The Pan-Antis were still muttering furiously over this daring act of
defiance when a shrill bugle-call pealed down the avenue. Bishop Chuff
rode out into the middle of the street on his famous coal-black
charger, John Barleycorn. There was a long hush. Then, with a wave of
his hand, he gave the signal. One hundred bands burst into the somber
and clanging strains of "The Face on the Bar-Room Floor." The great
parade had begun.
From a house-top farther up the street Dunraven Bleak watched them
come. He had taken Quimbleton's word seriously, and with his usual
enterprise had rented a roof overlooking the Boulevard, on which
several members of the Balloon staff were prepared to deal with any
startling events that might occur. A battery of telephones had been
installed on the house-top; Bleak himself sat with apparatus clamped to
his head like an operator at central. Two reporters were busy with
paper and pencil; the cartoonist sat on the cornice, with legs swinging
above two hundred feet of space, sketching the prodigious scene. The
young lady editor of the Woman's Page was there, with opera glasses,
noting down the "among those present."
It was an awe-inspiring spectacle. Between sidewalks jammed with silent
and morose citizens, the Pan-Antis passed like a conquering army. The
terrible Bishop, the man who had put military discipline into the ranks
of his mighty organization, rode his horse as the Kaiser would have
liked to ride entering Paris. His small, bitter, fanatical face wore a
deeply carved sneer. His great black beard flapped in the breeze, and
he sang as he rode.
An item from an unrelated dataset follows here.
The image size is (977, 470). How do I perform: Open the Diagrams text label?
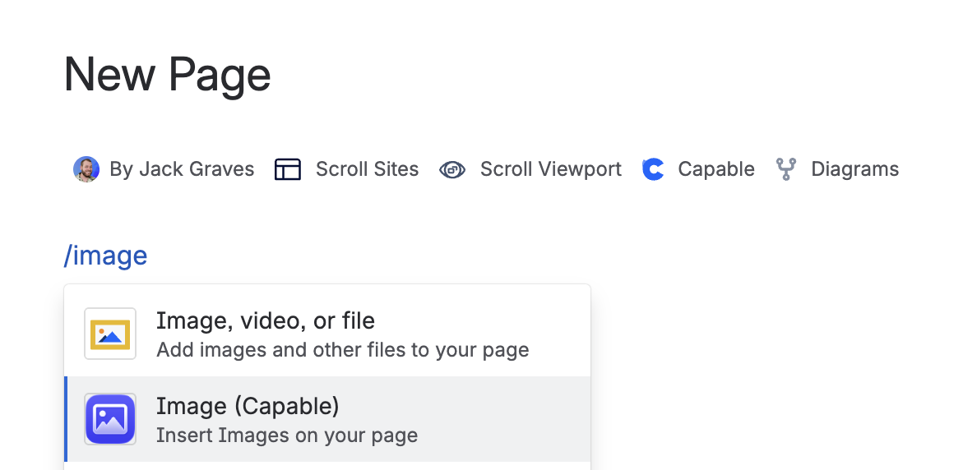click(x=854, y=169)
Behind him came huge floats depicting in startling
tableaux the hideous menace of the gooseberry. Bands blared and
crashed. Then, rank on rank, as far as eye could see, followed the
zealots in their garments of white. Each one, it was noticed, carried a
neat knapsack. Huge tractors rumbled along, groaning beneath a tonnage
of tracts which were shot into the watching crowd by pneumatic guns.
Banners whipped and fluttered.
The sound of shrill chanting vibrated in the blazing air like a visible
wave of power. These were conquerors of a nation, and they knew it. A
former bartender, standing in the front of the crowd, caught Chuff's
merciless gaze, wavered, and swooned. A retired distiller, sitting in
the window of the Brass Rail Club, fell dead of apoplexy.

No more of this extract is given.